## BEGIN
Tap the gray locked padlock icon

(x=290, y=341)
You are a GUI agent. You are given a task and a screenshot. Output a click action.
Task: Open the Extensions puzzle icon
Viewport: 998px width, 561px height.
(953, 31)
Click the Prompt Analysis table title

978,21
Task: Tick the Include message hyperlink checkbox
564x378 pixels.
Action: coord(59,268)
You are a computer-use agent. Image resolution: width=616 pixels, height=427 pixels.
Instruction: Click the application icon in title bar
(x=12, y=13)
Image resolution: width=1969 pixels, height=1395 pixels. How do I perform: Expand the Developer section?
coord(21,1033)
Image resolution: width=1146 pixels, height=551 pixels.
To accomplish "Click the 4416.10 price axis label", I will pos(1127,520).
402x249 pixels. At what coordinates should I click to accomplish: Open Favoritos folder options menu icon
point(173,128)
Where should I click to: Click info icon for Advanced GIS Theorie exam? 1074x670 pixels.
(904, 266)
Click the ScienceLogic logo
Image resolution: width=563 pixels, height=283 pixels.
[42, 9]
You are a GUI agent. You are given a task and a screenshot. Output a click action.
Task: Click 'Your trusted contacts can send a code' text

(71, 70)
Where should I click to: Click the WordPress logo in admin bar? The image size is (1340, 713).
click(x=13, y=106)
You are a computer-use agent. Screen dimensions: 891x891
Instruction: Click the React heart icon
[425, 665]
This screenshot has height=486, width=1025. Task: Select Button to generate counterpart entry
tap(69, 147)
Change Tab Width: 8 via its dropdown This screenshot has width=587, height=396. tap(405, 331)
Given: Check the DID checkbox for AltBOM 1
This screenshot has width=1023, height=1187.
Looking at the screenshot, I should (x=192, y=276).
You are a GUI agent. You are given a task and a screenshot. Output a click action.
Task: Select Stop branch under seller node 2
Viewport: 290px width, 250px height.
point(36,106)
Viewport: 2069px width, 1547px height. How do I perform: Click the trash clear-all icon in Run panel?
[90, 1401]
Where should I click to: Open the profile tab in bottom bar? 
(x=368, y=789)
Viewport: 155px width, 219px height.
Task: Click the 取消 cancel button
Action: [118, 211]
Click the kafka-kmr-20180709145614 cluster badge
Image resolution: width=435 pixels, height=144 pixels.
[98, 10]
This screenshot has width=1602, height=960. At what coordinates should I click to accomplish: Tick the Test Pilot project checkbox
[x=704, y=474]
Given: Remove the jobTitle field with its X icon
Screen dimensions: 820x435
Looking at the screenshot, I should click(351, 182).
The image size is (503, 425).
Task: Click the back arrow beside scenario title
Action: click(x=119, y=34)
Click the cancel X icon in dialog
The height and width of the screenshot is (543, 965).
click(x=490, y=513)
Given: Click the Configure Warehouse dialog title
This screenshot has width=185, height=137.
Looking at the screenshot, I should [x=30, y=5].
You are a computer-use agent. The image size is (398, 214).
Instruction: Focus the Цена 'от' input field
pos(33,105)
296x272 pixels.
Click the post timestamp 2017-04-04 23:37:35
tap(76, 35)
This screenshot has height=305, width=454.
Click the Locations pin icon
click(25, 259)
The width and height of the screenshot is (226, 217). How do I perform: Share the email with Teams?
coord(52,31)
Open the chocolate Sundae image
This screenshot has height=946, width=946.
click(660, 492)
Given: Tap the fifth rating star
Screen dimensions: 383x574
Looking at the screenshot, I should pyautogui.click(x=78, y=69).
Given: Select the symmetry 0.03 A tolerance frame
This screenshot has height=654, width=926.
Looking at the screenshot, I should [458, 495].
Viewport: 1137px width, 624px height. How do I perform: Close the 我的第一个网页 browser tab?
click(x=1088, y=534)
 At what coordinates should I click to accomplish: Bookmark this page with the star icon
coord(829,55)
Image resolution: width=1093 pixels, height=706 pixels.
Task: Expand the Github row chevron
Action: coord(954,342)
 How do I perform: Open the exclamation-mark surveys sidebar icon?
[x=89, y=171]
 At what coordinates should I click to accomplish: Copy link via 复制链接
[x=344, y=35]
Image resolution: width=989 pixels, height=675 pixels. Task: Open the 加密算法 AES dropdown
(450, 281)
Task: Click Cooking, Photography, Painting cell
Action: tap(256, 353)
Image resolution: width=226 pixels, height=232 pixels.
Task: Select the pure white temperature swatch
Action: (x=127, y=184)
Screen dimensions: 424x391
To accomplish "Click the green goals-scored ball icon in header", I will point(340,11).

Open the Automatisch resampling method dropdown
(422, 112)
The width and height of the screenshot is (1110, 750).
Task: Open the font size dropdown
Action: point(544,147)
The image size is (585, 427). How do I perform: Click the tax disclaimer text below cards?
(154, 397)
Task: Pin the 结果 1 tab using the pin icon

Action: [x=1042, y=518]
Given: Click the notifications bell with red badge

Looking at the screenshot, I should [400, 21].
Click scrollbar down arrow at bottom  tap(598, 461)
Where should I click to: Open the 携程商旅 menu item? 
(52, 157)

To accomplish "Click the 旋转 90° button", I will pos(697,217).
## END
- [TASK OBJECTIVE]: Please rewrite everything from the start of the records down to the line containing "I will pos(1127,520).", that line included, as a numbered list with blank lines left out.

- [COMPLETE RESPONSE]:
1. Tap the gray locked padlock icon
2. (x=290, y=341)
3. You are a GUI agent. You are given a task and a screenshot. Output a click action.
4. Task: Open the Extensions puzzle icon
5. Viewport: 998px width, 561px height.
6. (953, 31)
7. Click the Prompt Analysis table title
8. 978,21
9. Task: Tick the Include message hyperlink checkbox
10. 564x378 pixels.
11. Action: coord(59,268)
12. You are a computer-use agent. Image resolution: width=616 pixels, height=427 pixels.
13. Instruction: Click the application icon in title bar
14. (x=12, y=13)
15. Image resolution: width=1969 pixels, height=1395 pixels. How do I perform: Expand the Developer section?
16. coord(21,1033)
17. Image resolution: width=1146 pixels, height=551 pixels.
18. To accomplish "Click the 4416.10 price axis label", I will pos(1127,520).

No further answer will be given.